GIVEN PROBLEM 1:
Decide whether each statement, (a), (b) and (c), agrees with the registration statement excerpt. Answer yes or no for each and quote the deciding words.

(a) The Registrant's latest Form 20-F was filed with the Commission on March 28, 2024.
(b) The description of the Registrant's Common Shares is included as Exhibit 3.1 to the Form 20-F.
(c) Documents filed after the Form 20-F under the listed sections of the Exchange Act become part of the Registration Statement from the date those documents are filed.

TEXT EXCERPT:
########

Information Required in the Registration Statement

 

Item 3. Incorporation of Documents by Reference.

 

The following documents are incorporated herein by reference:

 

(a)The Registrant’s latest Form 20-F filed with the Commission on March 28, 2024 (the “Form 20-F”) pursuant to Section 13 or 15(d) of the Exchange Act (the “Exchange Act”), which contains the Registrant’s audited financial statements for the latest fiscal year for which such statements have been filed (File No. 001-36298); and

 

(b)The description of the Registrant’s Common Shares which is included as Exhibit 2.4 to the Form 20-F, including any amendments or supplements thereto.

 

In addition, all documents filed subsequent to the Form 20-F by the Registrant with the Commission pursuant to Sections 13(a), 13(c), 14 and 15(d) of the Exchange Act, prior to the filing of a post-effective amendment to this Registration Statement which indicates that all securities offered have been sold or which deregisters all securities then remaining unsold, shall be deemed to be incorporated by reference in this Registration Statement and to be a part hereof from the date of the filing of such documents.

########

TASK DATA:
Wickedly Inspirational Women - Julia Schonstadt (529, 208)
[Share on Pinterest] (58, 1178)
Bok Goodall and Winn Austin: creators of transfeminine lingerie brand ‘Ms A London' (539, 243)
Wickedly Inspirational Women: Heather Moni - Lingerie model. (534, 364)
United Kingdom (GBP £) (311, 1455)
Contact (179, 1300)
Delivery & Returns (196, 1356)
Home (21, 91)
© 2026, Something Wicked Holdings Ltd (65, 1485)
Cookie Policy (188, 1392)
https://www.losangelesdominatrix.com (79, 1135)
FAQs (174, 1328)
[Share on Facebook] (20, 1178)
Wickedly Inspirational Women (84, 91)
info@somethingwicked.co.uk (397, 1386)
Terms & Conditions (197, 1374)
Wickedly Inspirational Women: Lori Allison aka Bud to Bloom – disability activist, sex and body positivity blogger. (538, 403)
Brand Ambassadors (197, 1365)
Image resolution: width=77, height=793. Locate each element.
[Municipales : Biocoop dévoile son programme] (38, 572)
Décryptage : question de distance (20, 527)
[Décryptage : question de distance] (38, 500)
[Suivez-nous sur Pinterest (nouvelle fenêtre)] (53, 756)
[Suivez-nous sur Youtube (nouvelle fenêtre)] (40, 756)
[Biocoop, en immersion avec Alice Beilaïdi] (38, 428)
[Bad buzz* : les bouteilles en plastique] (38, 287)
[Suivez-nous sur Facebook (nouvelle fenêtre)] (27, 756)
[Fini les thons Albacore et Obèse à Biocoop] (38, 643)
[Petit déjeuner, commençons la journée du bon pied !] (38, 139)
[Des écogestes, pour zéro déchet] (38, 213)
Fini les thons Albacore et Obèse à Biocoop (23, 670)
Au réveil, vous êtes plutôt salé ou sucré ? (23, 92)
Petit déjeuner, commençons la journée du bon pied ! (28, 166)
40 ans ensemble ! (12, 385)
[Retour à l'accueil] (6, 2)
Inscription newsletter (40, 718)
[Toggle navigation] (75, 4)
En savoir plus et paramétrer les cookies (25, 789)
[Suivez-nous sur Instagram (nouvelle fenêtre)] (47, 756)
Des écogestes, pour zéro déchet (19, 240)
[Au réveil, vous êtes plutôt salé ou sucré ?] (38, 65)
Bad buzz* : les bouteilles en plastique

########

GIVEN PROBLEM 2:
Write out all 42 rows above, one per line, unchanged.

WORKED SOLUTION 1:
(a) Yes: "filed with the Commission on March 28, 2024"
(b) No: "included as Exhibit 2.4 to the Form 20-F"
(c) Yes: "to be a part hereof from the date of the filing of such documents"

WORKED SOLUTION 2:
Wickedly Inspirational Women - Julia Schonstadt (529, 208)
[Share on Pinterest] (58, 1178)
Bok Goodall and Winn Austin: creators of transfeminine lingerie brand ‘Ms A London' (539, 243)
Wickedly Inspirational Women: Heather Moni - Lingerie model. (534, 364)
United Kingdom (GBP £) (311, 1455)
Contact (179, 1300)
Delivery & Returns (196, 1356)
Home (21, 91)
© 2026, Something Wicked Holdings Ltd (65, 1485)
Cookie Policy (188, 1392)
https://www.losangelesdominatrix.com (79, 1135)
FAQs (174, 1328)
[Share on Facebook] (20, 1178)
Wickedly Inspirational Women (84, 91)
info@somethingwicked.co.uk (397, 1386)
Terms & Conditions (197, 1374)
Wickedly Inspirational Women: Lori Allison aka Bud to Bloom – disability activist, sex and body positivity blogger. (538, 403)
Brand Ambassadors (197, 1365)
Image resolution: width=77, height=793. Locate each element.
[Municipales : Biocoop dévoile son programme] (38, 572)
Décryptage : question de distance (20, 527)
[Décryptage : question de distance] (38, 500)
[Suivez-nous sur Pinterest (nouvelle fenêtre)] (53, 756)
[Suivez-nous sur Youtube (nouvelle fenêtre)] (40, 756)
[Biocoop, en immersion avec Alice Beilaïdi] (38, 428)
[Bad buzz* : les bouteilles en plastique] (38, 287)
[Suivez-nous sur Facebook (nouvelle fenêtre)] (27, 756)
[Fini les thons Albacore et Obèse à Biocoop] (38, 643)
[Petit déjeuner, commençons la journée du bon pied !] (38, 139)
[Des écogestes, pour zéro déchet] (38, 213)
Fini les thons Albacore et Obèse à Biocoop (23, 670)
Au réveil, vous êtes plutôt salé ou sucré ? (23, 92)
Petit déjeuner, commençons la journée du bon pied ! (28, 166)
40 ans ensemble ! (12, 385)
[Retour à l'accueil] (6, 2)
Inscription newsletter (40, 718)
[Toggle navigation] (75, 4)
En savoir plus et paramétrer les cookies (25, 789)
[Suivez-nous sur Instagram (nouvelle fenêtre)] (47, 756)
Des écogestes, pour zéro déchet (19, 240)
[Au réveil, vous êtes plutôt salé ou sucré ?] (38, 65)
Bad buzz* : les bouteilles en plastique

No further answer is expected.